The task: The required output is every record, written out exactly.

Stored data entries

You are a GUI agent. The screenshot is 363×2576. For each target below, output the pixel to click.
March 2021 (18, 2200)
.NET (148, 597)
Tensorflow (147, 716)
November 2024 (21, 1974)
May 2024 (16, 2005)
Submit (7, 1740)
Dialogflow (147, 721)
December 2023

Answer section:
You are a GUI agent. The screenshot is 363×2576. For each target below, output the pixel to click.
March 2021 (18, 2200)
.NET (148, 597)
Tensorflow (147, 716)
November 2024 (21, 1974)
May 2024 (16, 2005)
Submit (7, 1740)
Dialogflow (147, 721)
December 2023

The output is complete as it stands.